Cyber experts not convinced Treasury was hacked

Claims that the National Party released hacked Budget information on Tuesday are likely to be incorrect, according to cybersecurity experts.

On Tuesday, National leader Simon Bridges revealed details of the Wellbeing Budget - two days before the official announcement. Finance Minister Grant Robertson admitted some of the information was correct.

Later that evening, Treasury, which has access to Budget information, released a statement saying there was sufficient evidence to show its systems had been deliberately and systematically hacked.

On Wednesday, Treasury head Gabriel Makhlouf said there had been 2000 attempts at attacking the Treasury's system in 48 hours.

Treasury wouldn't draw a direct link between the hack attempts and the information released by National, but Bridges says Robertson implied a connection with a statement the Finance Minister released on Tuesday.

"We have contacted the National Party tonight to request that they do not release any further material, given that the Treasury said they have sufficient evidence that indicates the material is a result of a systematic hack and is now subject to a police investigation," Robertson said.

But cyber-security experts from Darkscope, a Kiwi organisation with expertise in artificial intelligence, suggest any claim that National received information as the result of the Treasury being hacked was likely incorrect.

"Claims from the head of Treasury, Gabriel Makhlouf, that 2000 attempts in 48 hours as proof that their systems were hacked clearly shows their lack of cyber security awareness," a statement from Darkscope said.

"There are nearly one billion website breach attempts blocked every day across the world – it is far more common than most people expect.

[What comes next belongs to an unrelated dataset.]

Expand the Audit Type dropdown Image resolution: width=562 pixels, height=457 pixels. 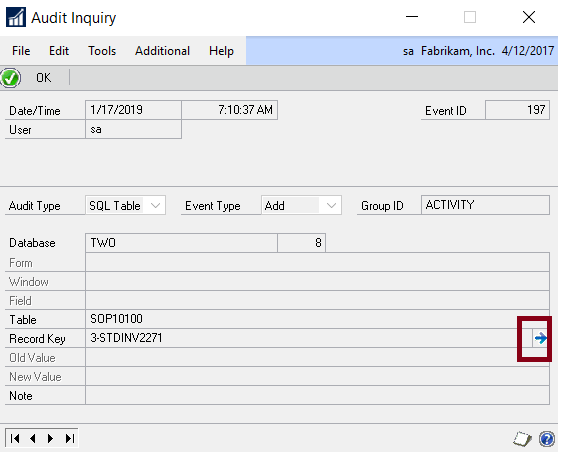pos(156,205)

The 1000 attempts per day is simply 'white noise' on the Treasury site."

Cyber experts not convinced Treasury was hacked
Photo credit: Newshub / Getty

Darkscope conducted a scan of cyber-attack activity in the New Zealand Government sector and found that agencies were "always under attack, by mainly foreign attackers".

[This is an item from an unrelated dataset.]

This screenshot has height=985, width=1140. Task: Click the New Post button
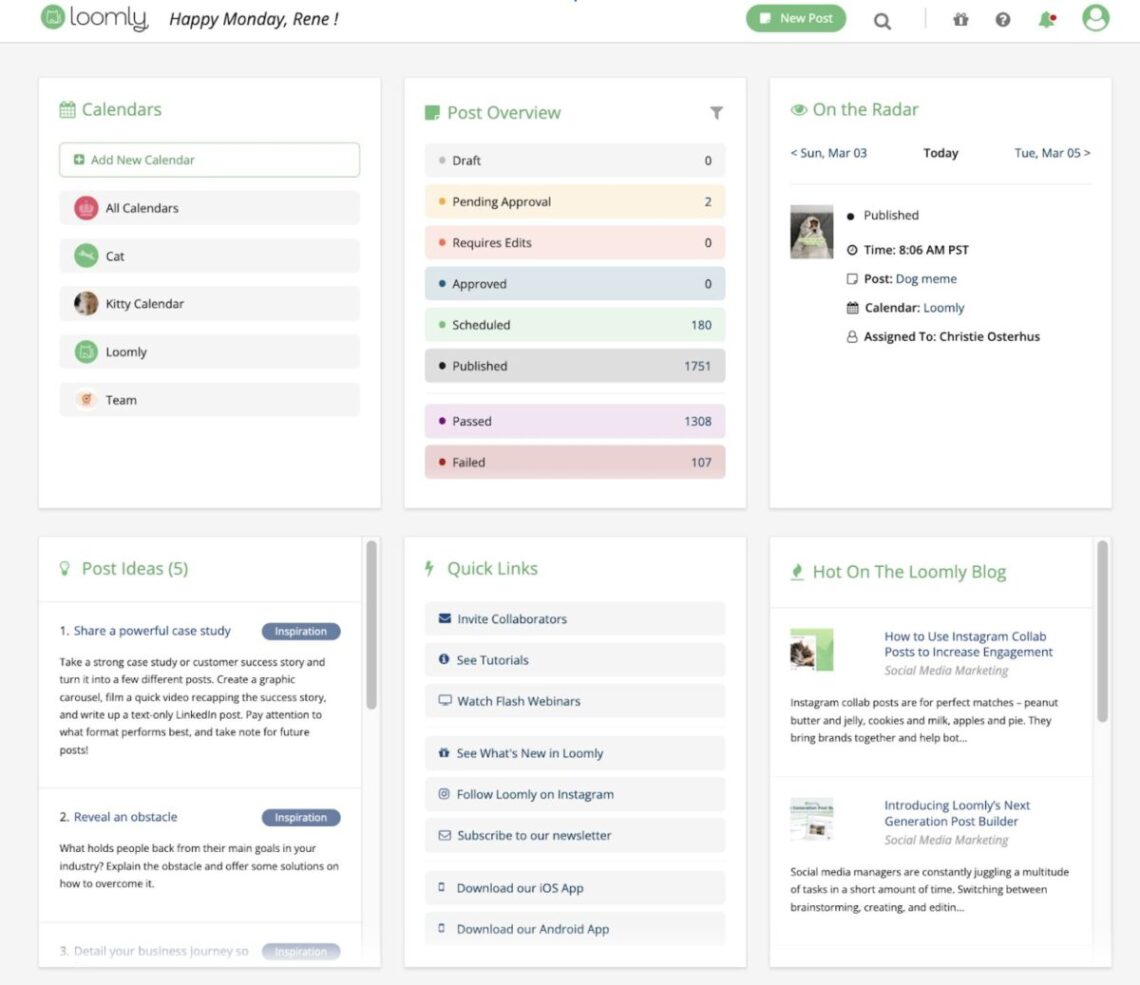point(796,18)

"An attack rate of 1000 attempts in a day is at the very light end of the spectrum."

While there are different types of attacks, of varying complexity, Newshub found last year that the Bay of Plenty District Health Board fielded up to 864,000 potential cyber attacks every day.

On Wednesday, Bridges said as a former Minister in charge of cyber security issues, "there are things going on every day".

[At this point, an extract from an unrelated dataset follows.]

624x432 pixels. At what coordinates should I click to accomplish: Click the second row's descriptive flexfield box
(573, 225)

"Frankly if you went six months ago and you had a look around Treasury, there would be actors from all over the place trying to hack the Treasury."

Joerg Buss, Darkscope's technical director, told Newshub that it would normally take hundreds of thousands of attempts to get through a website's layers of protections.

Buss said there were two likely scenarios of how the hacker got the information.

It could have been that the hacker quickly got through weak protection fields - which was unlikely for the Treasury - or a case of human error.

"A more likely scenario is that someone used a spider or crawler program to find 'hidden' content in the Treasury website (which is not considered a cyber-attack) and may have found the Budget 2019 files which were not protected properly at that stage."

Some online have posted images of Treasury webpages providing links to 2019 Budget information which led to a "403 error". That can suggest that information is present, but it is not public - at least anymore.

Gabriel Makhlouf.
Gabriel Makhlouf. Photo credit: The AM Show.

But Makhlouf told The AM Show on Wednesday that while information had been in the process of being uploaded, it wasn't publicly available.

"I have instigated a review to check exactly what has happened. But the information I had yesterday confirmed there was no accidental release of the information.

"There is a lot of information that is uploaded and it takes time to upload. So there was a process, but it wasn't open to the public."

Bridges denies the National Party was involved in any illegal activity and said the information they received had not come to them as the result of a hack.

Newshub has contacted Treasury for further comment.